(What you should do)
Please copy out the data below line for line, keeping every character as it stands.

____________

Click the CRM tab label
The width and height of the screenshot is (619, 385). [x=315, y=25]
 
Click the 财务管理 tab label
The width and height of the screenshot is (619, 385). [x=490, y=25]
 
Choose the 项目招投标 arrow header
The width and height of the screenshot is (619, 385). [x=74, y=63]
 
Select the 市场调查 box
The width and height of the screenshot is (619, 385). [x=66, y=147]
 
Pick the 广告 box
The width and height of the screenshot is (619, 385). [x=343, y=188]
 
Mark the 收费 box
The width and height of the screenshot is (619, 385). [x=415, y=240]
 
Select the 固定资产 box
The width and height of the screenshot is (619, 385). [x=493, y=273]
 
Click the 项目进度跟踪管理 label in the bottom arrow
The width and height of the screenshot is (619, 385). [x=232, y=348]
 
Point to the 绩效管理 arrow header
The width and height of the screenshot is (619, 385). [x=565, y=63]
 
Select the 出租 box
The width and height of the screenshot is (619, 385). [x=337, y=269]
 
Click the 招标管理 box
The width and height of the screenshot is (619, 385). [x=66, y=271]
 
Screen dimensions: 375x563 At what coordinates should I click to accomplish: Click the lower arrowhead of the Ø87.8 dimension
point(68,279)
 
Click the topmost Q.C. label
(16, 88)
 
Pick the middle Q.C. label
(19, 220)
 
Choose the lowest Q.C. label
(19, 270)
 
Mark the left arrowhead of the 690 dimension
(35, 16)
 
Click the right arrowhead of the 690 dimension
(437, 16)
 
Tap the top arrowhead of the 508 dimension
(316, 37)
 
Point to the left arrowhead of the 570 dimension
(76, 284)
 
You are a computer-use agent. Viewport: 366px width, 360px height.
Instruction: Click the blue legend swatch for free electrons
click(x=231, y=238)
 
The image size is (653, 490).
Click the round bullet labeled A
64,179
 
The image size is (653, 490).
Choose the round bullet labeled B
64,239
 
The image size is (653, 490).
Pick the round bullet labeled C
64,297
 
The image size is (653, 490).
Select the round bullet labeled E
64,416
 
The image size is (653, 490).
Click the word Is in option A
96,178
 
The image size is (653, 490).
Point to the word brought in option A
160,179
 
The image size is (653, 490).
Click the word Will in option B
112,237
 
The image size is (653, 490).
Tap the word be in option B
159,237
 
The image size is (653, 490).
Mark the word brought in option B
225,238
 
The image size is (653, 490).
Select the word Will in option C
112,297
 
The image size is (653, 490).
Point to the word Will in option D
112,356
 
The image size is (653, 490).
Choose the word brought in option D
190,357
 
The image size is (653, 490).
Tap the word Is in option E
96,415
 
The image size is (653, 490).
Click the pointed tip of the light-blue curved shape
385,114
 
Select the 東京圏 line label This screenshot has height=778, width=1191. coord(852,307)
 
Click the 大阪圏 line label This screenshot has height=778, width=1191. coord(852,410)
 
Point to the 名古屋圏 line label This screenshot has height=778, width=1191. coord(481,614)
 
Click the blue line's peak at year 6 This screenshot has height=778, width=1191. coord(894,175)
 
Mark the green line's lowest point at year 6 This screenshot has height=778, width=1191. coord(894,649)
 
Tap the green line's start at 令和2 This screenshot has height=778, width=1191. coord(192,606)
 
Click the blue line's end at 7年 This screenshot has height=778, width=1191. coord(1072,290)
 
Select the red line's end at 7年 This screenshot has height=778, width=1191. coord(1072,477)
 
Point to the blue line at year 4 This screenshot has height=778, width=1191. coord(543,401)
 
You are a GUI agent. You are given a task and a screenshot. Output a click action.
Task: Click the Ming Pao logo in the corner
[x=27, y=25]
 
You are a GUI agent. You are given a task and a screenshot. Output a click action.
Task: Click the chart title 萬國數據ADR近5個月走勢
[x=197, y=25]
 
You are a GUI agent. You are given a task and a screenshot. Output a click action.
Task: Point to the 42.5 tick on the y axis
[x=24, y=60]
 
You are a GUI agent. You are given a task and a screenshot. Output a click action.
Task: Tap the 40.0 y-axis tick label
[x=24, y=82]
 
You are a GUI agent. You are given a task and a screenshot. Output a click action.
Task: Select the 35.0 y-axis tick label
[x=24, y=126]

____________

(Solution to the exercise)
Click the CRM tab label
The width and height of the screenshot is (619, 385). [x=315, y=25]
 
Click the 财务管理 tab label
The width and height of the screenshot is (619, 385). [x=490, y=25]
 
Choose the 项目招投标 arrow header
The width and height of the screenshot is (619, 385). [x=74, y=63]
 
Select the 市场调查 box
The width and height of the screenshot is (619, 385). [x=66, y=147]
 
Pick the 广告 box
The width and height of the screenshot is (619, 385). [x=343, y=188]
 
Mark the 收费 box
The width and height of the screenshot is (619, 385). [x=415, y=240]
 
Select the 固定资产 box
The width and height of the screenshot is (619, 385). [x=493, y=273]
 
Click the 项目进度跟踪管理 label in the bottom arrow
The width and height of the screenshot is (619, 385). [x=232, y=348]
 
Point to the 绩效管理 arrow header
The width and height of the screenshot is (619, 385). [x=565, y=63]
 
Select the 出租 box
The width and height of the screenshot is (619, 385). [x=337, y=269]
 
Click the 招标管理 box
The width and height of the screenshot is (619, 385). [x=66, y=271]
 
Screen dimensions: 375x563 At what coordinates should I click to accomplish: Click the lower arrowhead of the Ø87.8 dimension
point(68,279)
 
Click the topmost Q.C. label
(16, 88)
 
Pick the middle Q.C. label
(19, 220)
 
Choose the lowest Q.C. label
(19, 270)
 
Mark the left arrowhead of the 690 dimension
(35, 16)
 
Click the right arrowhead of the 690 dimension
(437, 16)
 
Tap the top arrowhead of the 508 dimension
(316, 37)
 
Point to the left arrowhead of the 570 dimension
(76, 284)
 
You are a computer-use agent. Viewport: 366px width, 360px height.
Instruction: Click the blue legend swatch for free electrons
click(x=231, y=238)
 
The image size is (653, 490).
Click the round bullet labeled A
64,179
 
The image size is (653, 490).
Choose the round bullet labeled B
64,239
 
The image size is (653, 490).
Pick the round bullet labeled C
64,297
 
The image size is (653, 490).
Select the round bullet labeled E
64,416
 
The image size is (653, 490).
Click the word Is in option A
96,178
 
The image size is (653, 490).
Point to the word brought in option A
160,179
 
The image size is (653, 490).
Click the word Will in option B
112,237
 
The image size is (653, 490).
Tap the word be in option B
159,237
 
The image size is (653, 490).
Mark the word brought in option B
225,238
 
The image size is (653, 490).
Select the word Will in option C
112,297
 
The image size is (653, 490).
Point to the word Will in option D
112,356
 
The image size is (653, 490).
Choose the word brought in option D
190,357
 
The image size is (653, 490).
Tap the word Is in option E
96,415
 
The image size is (653, 490).
Click the pointed tip of the light-blue curved shape
385,114
 
Select the 東京圏 line label This screenshot has height=778, width=1191. coord(852,307)
 
Click the 大阪圏 line label This screenshot has height=778, width=1191. coord(852,410)
 
Point to the 名古屋圏 line label This screenshot has height=778, width=1191. coord(481,614)
 
Click the blue line's peak at year 6 This screenshot has height=778, width=1191. coord(894,175)
 
Mark the green line's lowest point at year 6 This screenshot has height=778, width=1191. coord(894,649)
 
Tap the green line's start at 令和2 This screenshot has height=778, width=1191. coord(192,606)
 
Click the blue line's end at 7年 This screenshot has height=778, width=1191. coord(1072,290)
 
Select the red line's end at 7年 This screenshot has height=778, width=1191. coord(1072,477)
 
Point to the blue line at year 4 This screenshot has height=778, width=1191. coord(543,401)
 
You are a GUI agent. You are given a task and a screenshot. Output a click action.
Task: Click the Ming Pao logo in the corner
[x=27, y=25]
 
You are a GUI agent. You are given a task and a screenshot. Output a click action.
Task: Click the chart title 萬國數據ADR近5個月走勢
[x=197, y=25]
 
You are a GUI agent. You are given a task and a screenshot. Output a click action.
Task: Point to the 42.5 tick on the y axis
[x=24, y=60]
 
You are a GUI agent. You are given a task and a screenshot. Output a click action.
Task: Tap the 40.0 y-axis tick label
[x=24, y=82]
 
You are a GUI agent. You are given a task and a screenshot. Output a click action.
Task: Select the 35.0 y-axis tick label
[x=24, y=126]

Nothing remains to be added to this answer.